* **TASK BRIEF**
Replace "Troubleshooting" with "Diagnostics" and give the items again from their start up to and including the line with "tap(631, 70)", leaving everything else unchanged.

* **WORKING DATA**

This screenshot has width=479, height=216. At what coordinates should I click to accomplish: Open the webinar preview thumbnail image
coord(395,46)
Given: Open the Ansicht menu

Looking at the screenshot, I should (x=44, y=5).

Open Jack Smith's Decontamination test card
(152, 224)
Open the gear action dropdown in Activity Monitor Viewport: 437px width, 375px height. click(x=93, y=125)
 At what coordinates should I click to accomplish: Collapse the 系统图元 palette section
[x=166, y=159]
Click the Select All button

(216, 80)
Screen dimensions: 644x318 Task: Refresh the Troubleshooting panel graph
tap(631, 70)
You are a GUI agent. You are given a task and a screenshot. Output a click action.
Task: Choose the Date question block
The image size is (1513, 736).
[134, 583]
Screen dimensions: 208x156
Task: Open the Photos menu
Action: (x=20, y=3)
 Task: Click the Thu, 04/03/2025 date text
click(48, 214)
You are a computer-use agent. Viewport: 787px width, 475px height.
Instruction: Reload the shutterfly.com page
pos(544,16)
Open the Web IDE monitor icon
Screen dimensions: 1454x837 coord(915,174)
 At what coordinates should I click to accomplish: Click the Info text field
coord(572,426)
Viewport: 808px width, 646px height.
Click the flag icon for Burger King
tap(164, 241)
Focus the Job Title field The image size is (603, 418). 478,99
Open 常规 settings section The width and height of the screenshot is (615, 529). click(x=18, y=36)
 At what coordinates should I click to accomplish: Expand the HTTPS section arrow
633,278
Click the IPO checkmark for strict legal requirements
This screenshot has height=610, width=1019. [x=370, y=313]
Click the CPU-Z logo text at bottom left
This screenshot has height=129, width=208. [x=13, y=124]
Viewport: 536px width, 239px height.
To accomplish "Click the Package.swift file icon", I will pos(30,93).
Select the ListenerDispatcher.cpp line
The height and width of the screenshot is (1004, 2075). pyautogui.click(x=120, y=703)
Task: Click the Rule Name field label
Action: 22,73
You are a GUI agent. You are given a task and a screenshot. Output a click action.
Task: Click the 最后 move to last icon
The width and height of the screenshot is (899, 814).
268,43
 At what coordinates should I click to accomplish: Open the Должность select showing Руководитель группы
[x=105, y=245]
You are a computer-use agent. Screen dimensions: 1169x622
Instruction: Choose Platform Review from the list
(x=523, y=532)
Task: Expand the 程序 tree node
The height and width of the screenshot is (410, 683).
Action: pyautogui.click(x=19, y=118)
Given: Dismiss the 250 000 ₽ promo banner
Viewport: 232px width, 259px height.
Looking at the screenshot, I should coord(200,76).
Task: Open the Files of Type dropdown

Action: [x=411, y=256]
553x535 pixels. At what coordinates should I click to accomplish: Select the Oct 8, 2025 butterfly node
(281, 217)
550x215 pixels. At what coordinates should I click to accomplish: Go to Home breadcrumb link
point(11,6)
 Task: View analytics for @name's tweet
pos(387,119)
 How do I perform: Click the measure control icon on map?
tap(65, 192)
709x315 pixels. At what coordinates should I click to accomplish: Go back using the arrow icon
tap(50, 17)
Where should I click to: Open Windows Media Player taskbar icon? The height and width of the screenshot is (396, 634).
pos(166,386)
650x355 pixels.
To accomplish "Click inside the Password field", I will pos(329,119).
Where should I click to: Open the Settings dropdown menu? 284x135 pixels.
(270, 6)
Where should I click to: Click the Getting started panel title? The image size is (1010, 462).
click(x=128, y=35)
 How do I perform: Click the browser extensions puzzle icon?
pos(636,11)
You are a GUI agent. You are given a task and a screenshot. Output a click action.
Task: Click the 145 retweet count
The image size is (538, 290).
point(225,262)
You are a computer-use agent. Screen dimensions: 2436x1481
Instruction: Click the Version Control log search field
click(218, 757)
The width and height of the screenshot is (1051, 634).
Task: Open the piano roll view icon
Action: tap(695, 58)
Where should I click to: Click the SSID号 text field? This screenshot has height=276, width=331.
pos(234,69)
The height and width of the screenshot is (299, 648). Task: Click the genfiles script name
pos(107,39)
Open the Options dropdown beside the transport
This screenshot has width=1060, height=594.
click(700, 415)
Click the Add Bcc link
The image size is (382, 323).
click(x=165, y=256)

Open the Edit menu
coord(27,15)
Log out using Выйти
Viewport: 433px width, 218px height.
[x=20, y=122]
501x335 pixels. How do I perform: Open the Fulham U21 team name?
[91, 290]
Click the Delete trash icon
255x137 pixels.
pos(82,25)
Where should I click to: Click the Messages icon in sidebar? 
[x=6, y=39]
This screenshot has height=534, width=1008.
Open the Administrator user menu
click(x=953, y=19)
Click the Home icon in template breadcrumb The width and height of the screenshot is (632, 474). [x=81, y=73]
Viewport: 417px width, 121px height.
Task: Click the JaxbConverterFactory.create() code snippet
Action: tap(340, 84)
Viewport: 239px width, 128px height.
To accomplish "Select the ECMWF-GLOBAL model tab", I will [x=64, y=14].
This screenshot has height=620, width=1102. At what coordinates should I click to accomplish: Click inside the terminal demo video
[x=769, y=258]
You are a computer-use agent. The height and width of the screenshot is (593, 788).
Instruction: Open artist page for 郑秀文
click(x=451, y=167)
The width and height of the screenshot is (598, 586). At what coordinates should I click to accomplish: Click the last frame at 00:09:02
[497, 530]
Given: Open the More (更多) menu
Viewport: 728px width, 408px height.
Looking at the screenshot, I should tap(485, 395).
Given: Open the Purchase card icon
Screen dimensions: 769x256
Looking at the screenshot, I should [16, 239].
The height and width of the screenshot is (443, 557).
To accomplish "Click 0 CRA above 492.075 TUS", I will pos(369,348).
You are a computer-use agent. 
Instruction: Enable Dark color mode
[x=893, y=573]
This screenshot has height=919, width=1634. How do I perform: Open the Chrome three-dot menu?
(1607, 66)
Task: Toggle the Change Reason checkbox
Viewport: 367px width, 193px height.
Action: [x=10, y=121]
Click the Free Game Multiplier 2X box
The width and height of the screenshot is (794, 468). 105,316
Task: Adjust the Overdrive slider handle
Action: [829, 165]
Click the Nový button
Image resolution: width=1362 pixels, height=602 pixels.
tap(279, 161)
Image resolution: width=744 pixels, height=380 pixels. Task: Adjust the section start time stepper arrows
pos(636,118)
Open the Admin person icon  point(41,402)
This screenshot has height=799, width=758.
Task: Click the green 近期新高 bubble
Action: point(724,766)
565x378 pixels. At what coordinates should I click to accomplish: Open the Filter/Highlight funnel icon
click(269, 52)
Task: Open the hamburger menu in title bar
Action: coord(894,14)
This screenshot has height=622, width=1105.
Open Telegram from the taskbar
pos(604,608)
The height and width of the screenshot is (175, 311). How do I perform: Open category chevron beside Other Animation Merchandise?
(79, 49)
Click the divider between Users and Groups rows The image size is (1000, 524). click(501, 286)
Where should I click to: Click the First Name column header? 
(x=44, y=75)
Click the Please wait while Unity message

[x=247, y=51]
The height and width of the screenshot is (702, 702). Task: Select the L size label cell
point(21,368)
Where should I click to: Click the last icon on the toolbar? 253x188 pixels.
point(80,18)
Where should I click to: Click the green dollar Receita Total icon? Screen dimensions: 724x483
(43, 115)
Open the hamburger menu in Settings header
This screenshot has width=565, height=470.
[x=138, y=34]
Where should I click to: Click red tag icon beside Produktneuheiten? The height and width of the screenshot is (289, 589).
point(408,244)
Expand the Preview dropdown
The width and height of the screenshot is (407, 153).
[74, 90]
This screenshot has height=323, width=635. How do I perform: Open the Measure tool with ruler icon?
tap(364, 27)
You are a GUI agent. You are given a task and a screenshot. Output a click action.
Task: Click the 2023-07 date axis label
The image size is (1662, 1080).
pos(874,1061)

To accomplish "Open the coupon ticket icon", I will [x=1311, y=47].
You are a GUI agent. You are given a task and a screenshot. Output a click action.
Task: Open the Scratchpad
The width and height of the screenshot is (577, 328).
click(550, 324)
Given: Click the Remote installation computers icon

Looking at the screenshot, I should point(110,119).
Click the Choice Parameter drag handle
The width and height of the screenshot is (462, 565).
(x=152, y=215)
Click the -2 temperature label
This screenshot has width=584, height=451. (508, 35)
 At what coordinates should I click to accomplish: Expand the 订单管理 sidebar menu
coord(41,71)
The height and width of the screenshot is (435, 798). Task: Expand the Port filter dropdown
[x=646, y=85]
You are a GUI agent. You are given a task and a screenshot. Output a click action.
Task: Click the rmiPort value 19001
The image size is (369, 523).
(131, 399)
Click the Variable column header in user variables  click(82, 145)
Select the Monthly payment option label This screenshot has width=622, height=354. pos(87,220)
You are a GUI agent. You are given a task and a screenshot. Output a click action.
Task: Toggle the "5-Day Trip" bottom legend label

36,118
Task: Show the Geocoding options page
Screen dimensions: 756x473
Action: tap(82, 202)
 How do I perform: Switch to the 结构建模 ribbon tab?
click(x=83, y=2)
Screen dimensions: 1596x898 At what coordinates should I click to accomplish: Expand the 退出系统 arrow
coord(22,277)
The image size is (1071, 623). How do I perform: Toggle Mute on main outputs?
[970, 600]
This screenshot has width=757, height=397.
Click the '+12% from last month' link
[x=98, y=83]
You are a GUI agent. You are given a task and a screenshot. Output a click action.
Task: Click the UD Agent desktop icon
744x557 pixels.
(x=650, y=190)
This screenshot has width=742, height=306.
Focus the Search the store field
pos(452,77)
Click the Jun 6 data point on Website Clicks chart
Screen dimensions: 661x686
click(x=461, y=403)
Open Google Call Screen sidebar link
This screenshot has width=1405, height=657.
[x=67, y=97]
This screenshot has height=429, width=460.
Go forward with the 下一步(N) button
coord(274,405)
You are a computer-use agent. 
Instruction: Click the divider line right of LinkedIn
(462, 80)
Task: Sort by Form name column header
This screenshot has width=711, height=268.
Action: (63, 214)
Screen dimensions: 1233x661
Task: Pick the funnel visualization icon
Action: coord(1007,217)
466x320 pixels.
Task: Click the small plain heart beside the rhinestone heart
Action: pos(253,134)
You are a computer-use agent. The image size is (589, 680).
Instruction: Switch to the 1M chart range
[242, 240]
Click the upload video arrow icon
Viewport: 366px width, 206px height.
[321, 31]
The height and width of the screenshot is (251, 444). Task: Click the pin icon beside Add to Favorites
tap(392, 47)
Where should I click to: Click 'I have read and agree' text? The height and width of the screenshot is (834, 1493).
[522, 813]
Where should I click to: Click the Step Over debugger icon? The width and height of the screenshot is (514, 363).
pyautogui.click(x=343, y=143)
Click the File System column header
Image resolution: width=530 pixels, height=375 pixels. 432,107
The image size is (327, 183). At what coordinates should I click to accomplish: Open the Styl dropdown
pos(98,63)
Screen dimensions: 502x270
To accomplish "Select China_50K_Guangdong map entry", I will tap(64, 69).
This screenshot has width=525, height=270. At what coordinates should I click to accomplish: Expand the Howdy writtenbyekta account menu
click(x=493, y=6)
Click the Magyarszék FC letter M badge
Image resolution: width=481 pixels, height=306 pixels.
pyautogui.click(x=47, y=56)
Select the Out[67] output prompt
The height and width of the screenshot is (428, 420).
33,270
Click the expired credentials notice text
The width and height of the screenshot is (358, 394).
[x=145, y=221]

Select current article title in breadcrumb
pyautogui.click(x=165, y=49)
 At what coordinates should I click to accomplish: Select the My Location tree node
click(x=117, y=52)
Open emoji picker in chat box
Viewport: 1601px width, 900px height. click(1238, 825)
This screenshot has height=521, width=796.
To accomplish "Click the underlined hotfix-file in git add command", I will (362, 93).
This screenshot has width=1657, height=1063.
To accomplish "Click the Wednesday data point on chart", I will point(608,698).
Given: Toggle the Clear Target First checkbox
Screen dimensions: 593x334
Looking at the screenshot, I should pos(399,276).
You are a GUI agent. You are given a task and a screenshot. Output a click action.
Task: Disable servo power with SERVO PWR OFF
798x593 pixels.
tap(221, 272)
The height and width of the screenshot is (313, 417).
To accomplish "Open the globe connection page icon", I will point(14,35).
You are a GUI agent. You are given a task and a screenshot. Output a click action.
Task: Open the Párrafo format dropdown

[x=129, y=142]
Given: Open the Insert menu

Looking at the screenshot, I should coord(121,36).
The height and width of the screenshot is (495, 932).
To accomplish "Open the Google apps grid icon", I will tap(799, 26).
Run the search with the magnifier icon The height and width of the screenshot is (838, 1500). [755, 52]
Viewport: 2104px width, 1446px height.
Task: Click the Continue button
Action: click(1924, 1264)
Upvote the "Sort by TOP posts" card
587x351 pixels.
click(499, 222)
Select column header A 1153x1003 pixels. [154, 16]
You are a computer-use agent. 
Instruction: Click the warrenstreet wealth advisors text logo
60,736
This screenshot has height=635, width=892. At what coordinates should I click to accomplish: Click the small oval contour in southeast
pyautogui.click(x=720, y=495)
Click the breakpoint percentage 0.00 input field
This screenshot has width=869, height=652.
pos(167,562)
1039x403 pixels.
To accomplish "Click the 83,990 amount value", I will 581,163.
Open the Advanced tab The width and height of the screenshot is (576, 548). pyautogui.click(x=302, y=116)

* **EXERCISE RESULT**
This screenshot has width=479, height=216. At what coordinates should I click to accomplish: Open the webinar preview thumbnail image
coord(395,46)
Given: Open the Ansicht menu

Looking at the screenshot, I should (x=44, y=5).

Open Jack Smith's Decontamination test card
(152, 224)
Open the gear action dropdown in Activity Monitor Viewport: 437px width, 375px height. click(x=93, y=125)
 At what coordinates should I click to accomplish: Collapse the 系统图元 palette section
[x=166, y=159]
Click the Select All button

(216, 80)
Screen dimensions: 644x318 Task: Refresh the Diagnostics panel graph
tap(631, 70)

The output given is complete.